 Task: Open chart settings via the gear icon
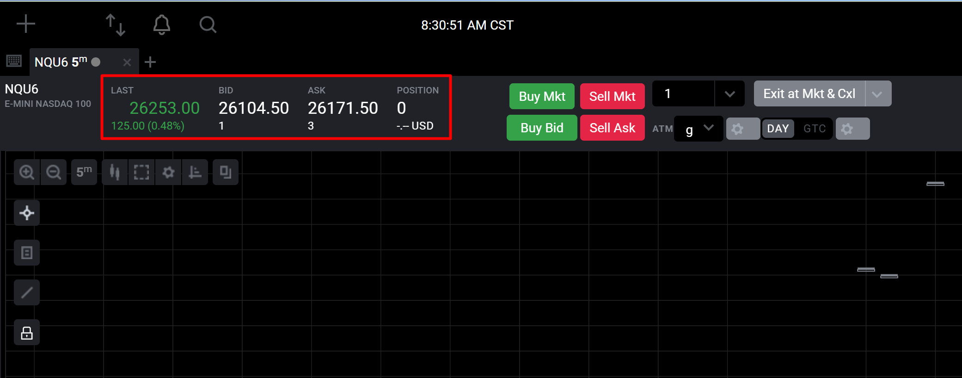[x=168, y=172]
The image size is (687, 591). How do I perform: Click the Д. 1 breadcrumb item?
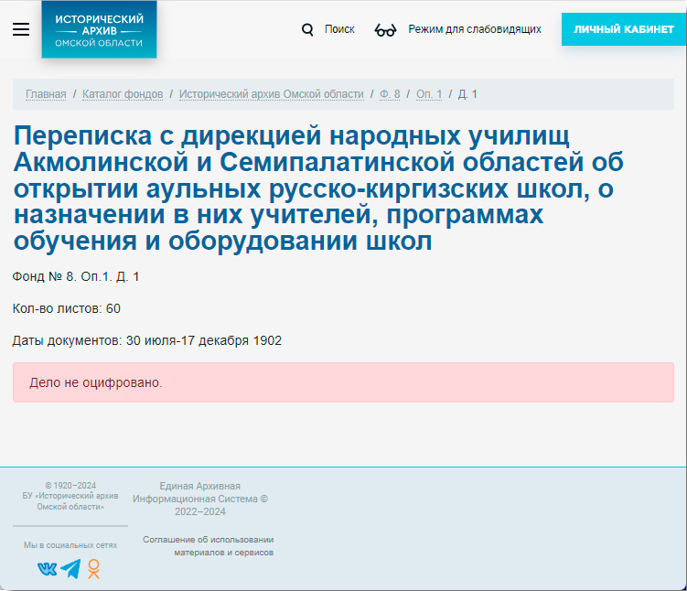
---
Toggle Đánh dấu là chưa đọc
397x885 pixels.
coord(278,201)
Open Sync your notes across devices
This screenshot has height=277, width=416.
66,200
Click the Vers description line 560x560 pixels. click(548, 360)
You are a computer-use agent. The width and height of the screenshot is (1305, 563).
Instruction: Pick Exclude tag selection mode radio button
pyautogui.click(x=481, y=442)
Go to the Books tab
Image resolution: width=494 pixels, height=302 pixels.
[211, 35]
* * *
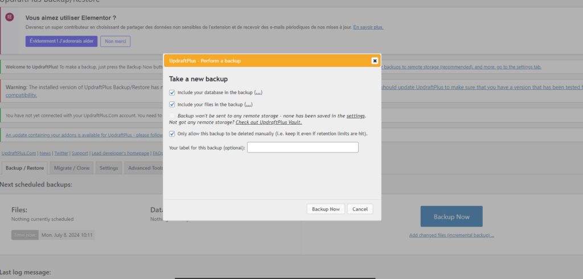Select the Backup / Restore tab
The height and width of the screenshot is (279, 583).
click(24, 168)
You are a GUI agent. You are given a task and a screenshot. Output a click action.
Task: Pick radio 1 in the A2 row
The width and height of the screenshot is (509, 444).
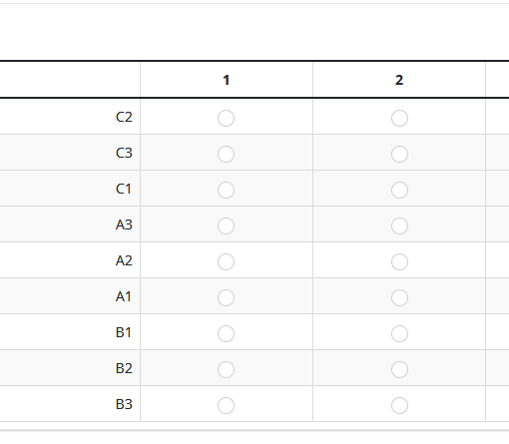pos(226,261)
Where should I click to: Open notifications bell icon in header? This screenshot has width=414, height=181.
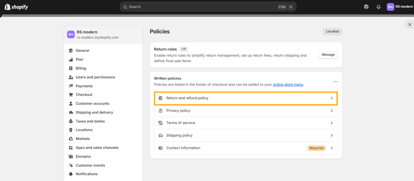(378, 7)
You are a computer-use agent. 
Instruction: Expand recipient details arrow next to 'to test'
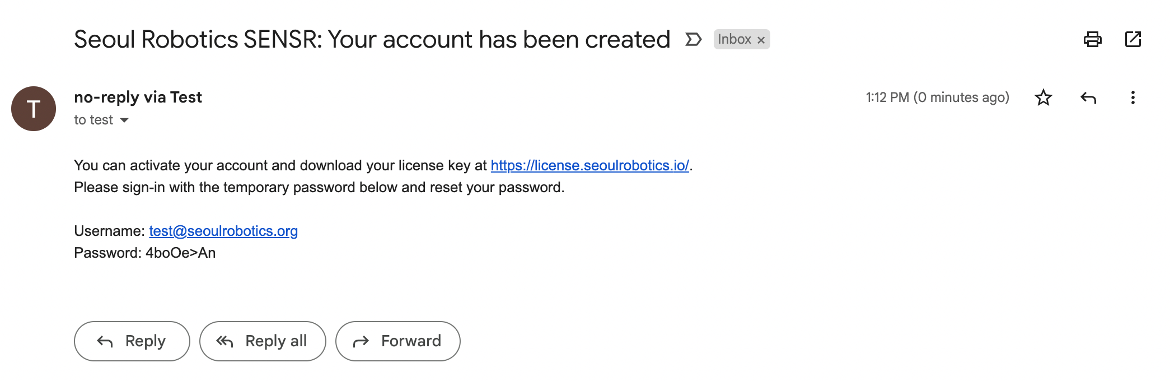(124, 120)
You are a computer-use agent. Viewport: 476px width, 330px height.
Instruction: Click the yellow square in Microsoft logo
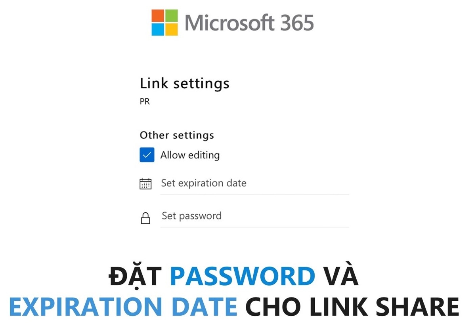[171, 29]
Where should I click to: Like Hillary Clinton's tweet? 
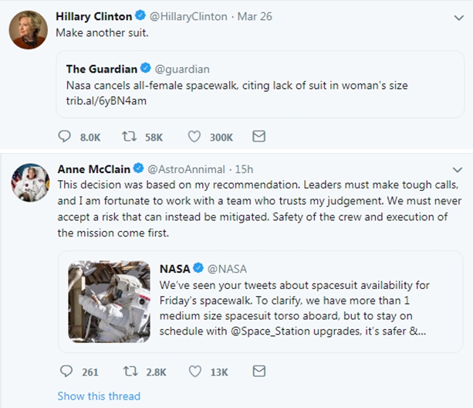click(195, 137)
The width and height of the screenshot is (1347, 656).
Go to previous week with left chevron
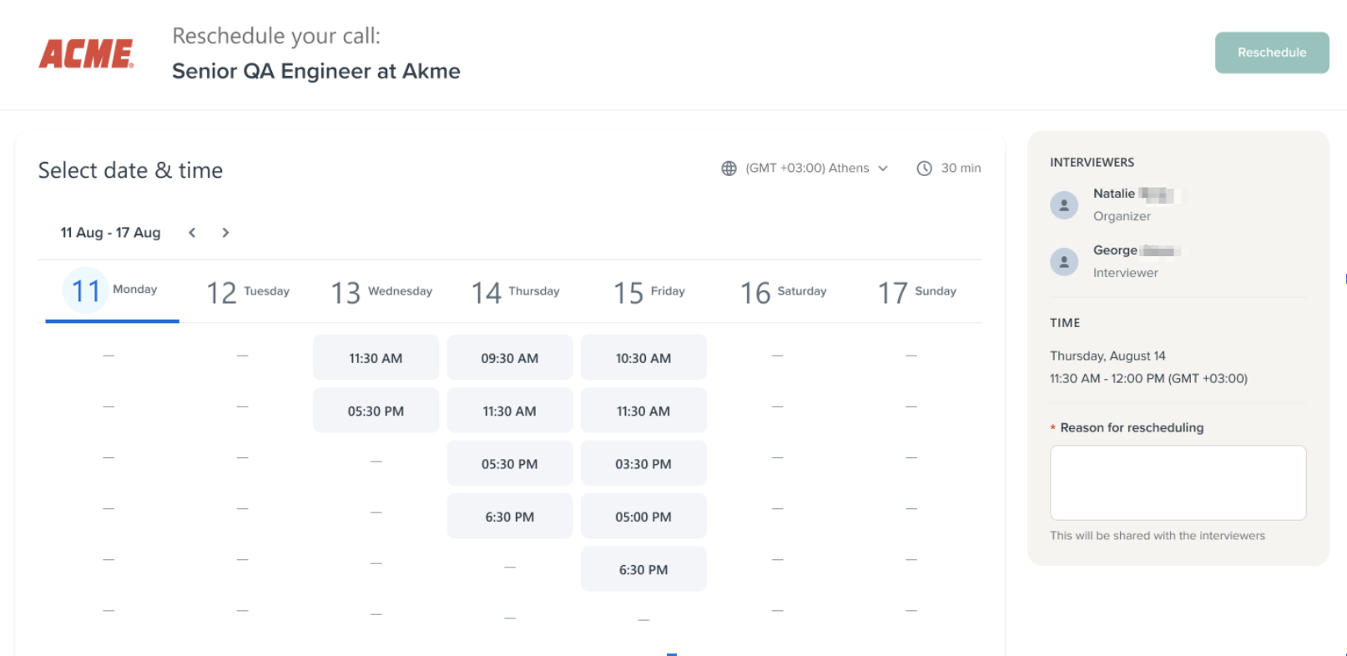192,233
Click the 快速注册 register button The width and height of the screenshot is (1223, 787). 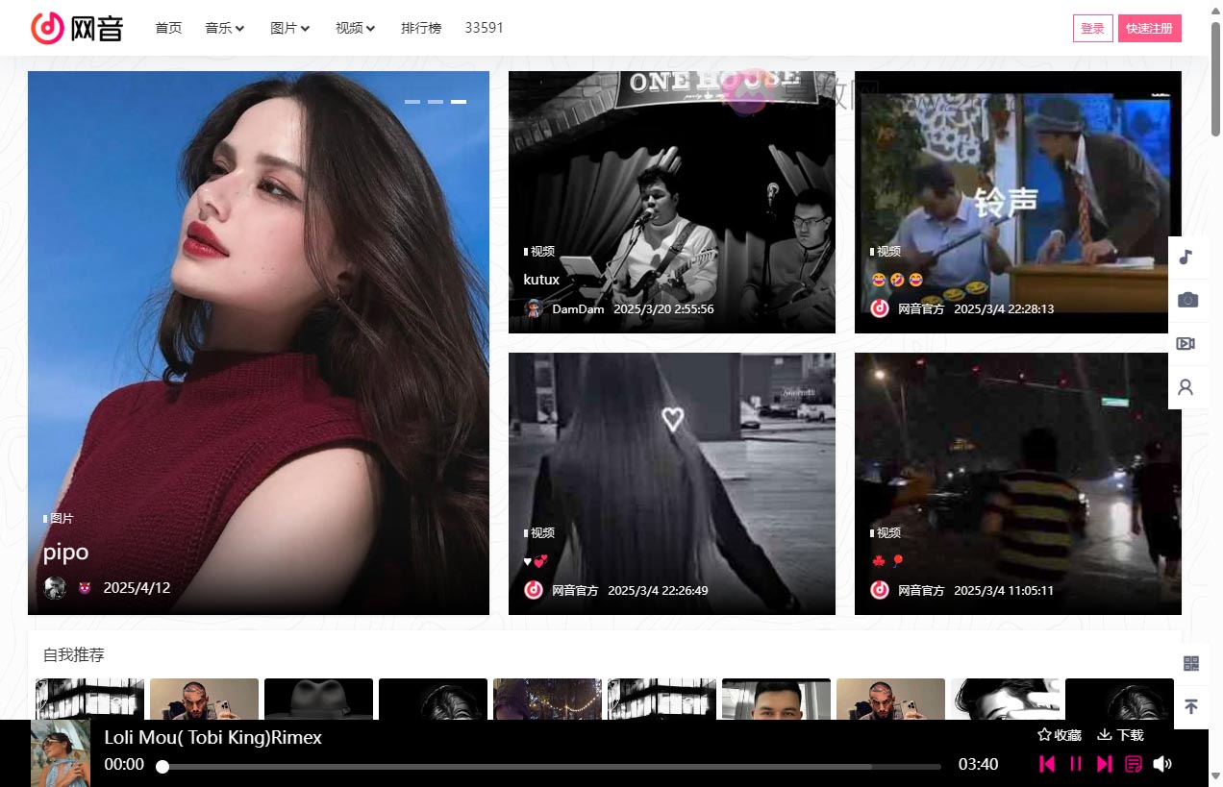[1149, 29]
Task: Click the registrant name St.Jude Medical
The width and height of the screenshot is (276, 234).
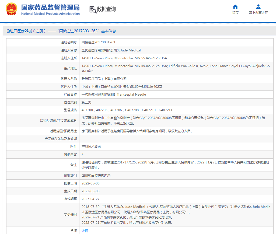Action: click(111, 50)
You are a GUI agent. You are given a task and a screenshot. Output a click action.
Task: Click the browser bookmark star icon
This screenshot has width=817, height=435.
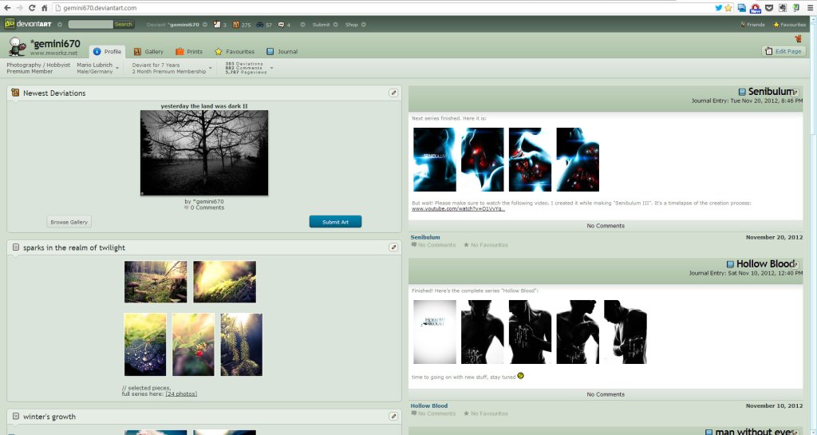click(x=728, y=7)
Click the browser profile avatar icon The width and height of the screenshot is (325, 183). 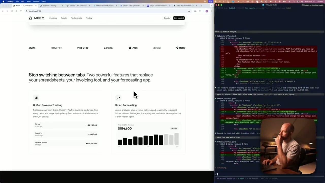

• [TASK ITEM]: Go over the listing above and return each line with "computer".

• [SOLUTION]:
You are a computer-use agent. The width and height of the screenshot is (1305, 563).
You are a computer-use agent. 
You are a computer-use agent. Viewport: 476px width, 330px height.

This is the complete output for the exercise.